Bipedal robots designed to mimic the locomotion of humans are making significant strides in various sectors of society. They’re used in disaster recovery where human access is risky, and in healthcare for rehabilitation or assisting the elderly. In entertainment, they’re used for realistic animations or theme park attractions. Simulating these robots using tools like MATLAB is beneficial as it allows for testing and optimization in a virtual environment before physical prototyping. This can save time, reduce costs, and improve the robot’s performance and safety. Thus, the advancement of bipedal robots, coupled with simulation tools, holds promising potential for societal benefits.

Softwares Used

  • MATLAB
  • Simulink
  • Simscape Multibody

Literature Review

MATLAB

MATLAB is a high-level programming language and environment designed for numerical computation. It combines computation, visualization, and programming in an easy-to-use environment where problems and solutions are expressed in familiar mathematical notation. Simulink, a companion application to MATLAB, is an interactive system for modeling, simulating, and analyzing dynamic systems. It provides an interactive graphical environment and a customizable set of block libraries that let you design, simulate, implement, and test a variety of time-varying systems. MATLAB and Simulink are widely used in various fields such as engineering, physics, and finance for tasks like data analysis, algorithm development, modeling and simulation, and even for creating graphical user interfaces. They offer a powerful and flexible environment for solving complex problems and developing sophisticated applications.

Simscape Multibody

Simscape Multibody is a specialized product from MATLAB used for simulating 3D mechanical systems like robots, vehicle suspensions, and aircraft landing gear. It allows you to model multibody systems using blocks representing bodies, joints, constraints, force elements, and sensors. You can import complete CAD assemblies into your model. It formulates and solves the equations of motion for the complete mechanical system. An automatically generated 3D animation lets you visualize the system dynamics. It's a powerful tool for developing control systems and testing system-level performance.

The 3D Linear Inverted Pendulum Mode A simple modeling for a biped walking pattern generation - Shuuji Kajita et al.

This paper presents a new model for 3D walking control of a biped robot. The authors analyze the dynamics of a three-dimensional inverted pendulum, where motion is constrained to move along an arbitrarily defined plane. This analysis leads to a simple linear dynamics model, named the Three-Dimensional Linear Inverted Pendulum Mode (3D-LIPM). The paper discusses the geometric nature of trajectories under the 3D-LIPM and a method for walking pattern generation. It also includes a simulation result of a walking control using a 12 d.o.f. biped robot model. The 3D-LIPM simplifies the walking pattern generation significantly.

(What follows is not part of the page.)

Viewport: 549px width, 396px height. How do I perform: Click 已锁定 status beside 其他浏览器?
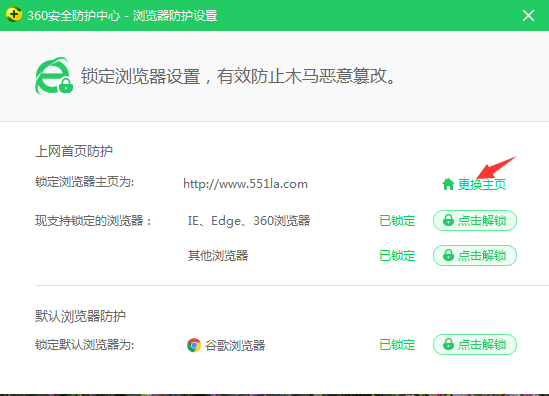point(397,256)
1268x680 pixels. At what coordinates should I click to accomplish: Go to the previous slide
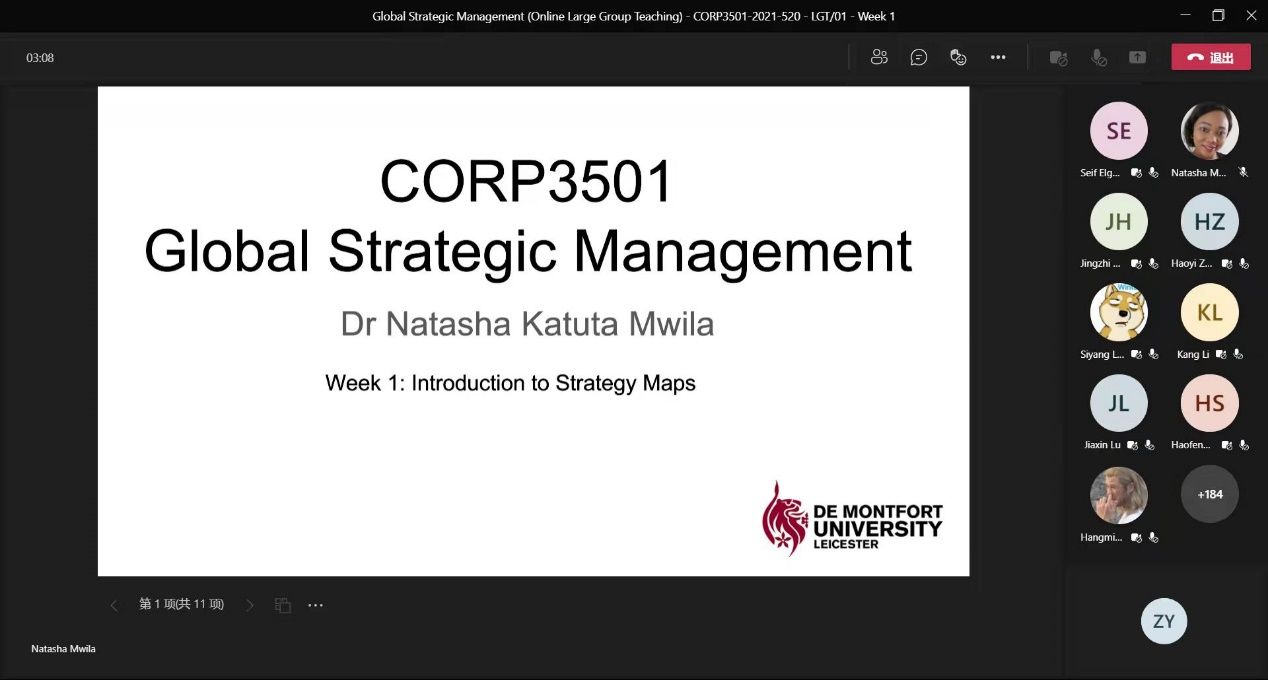coord(113,605)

Three-Dimensional Bipedal Walking Control Based on Divergent Component of Motion - Johannes Englsberger et al.

This paper presents a method for real-time planning and control of Divergent Component of Motion (DCM) trajectories in 3D. The authors introduce the "Enhanced Centroidal Moment Pivot point" (eCMP) and the "Virtual Repellent Point" (VRP), which allow for the encoding of both direction and magnitude of the external forces and the total force acting on the robot. They address the problem of underactuation and propose methods to guarantee feasibility of the finally commanded forces. The capabilities of the proposed control framework are verified in simulations.

Methodology

Modelling the mechanics of the legs

Each individual leg is modelled using a combination of joints, rigid transforms and solid blocks. The bot starts off by first dropping onto the world plane which is modelled as a long solid. The knee joints bend to a predetermined angle, causing the torso (main body) of the bot to fall down to a lower height. Each individual joint is actuated by feeding in an input from a matrix called jAngs using the Physical Signal to Simulink Signal converter block. The calculation of joint angles is elaborated on in the section below in the Linear Inverted Pendulum. The bot then falls forward, just when the swing foot is placed forward to stop the bot from falling onto the ground. This foot now acts as the anchor foot to allow the other foot to swing forward. This sequence of steps is repeated to move the bot.

Friction between the world plane and the bot's feet are modelled using Spatial Contact Force blocks. This block models forces between solids using a penalty force. The force is modelled as a stiff spring when the two bodies are in contact. Else, there is no force that is acted upon the solids. These Spatial Contact Force blocks are placed as 4 spheres on all the frames at the corners of the feet to simulate friction between the feet and the world plane.

The torso is connected to the legs via two 6-DOF joints and contains no moving parts. It acts the bob for the Linear Inverted Pendulum.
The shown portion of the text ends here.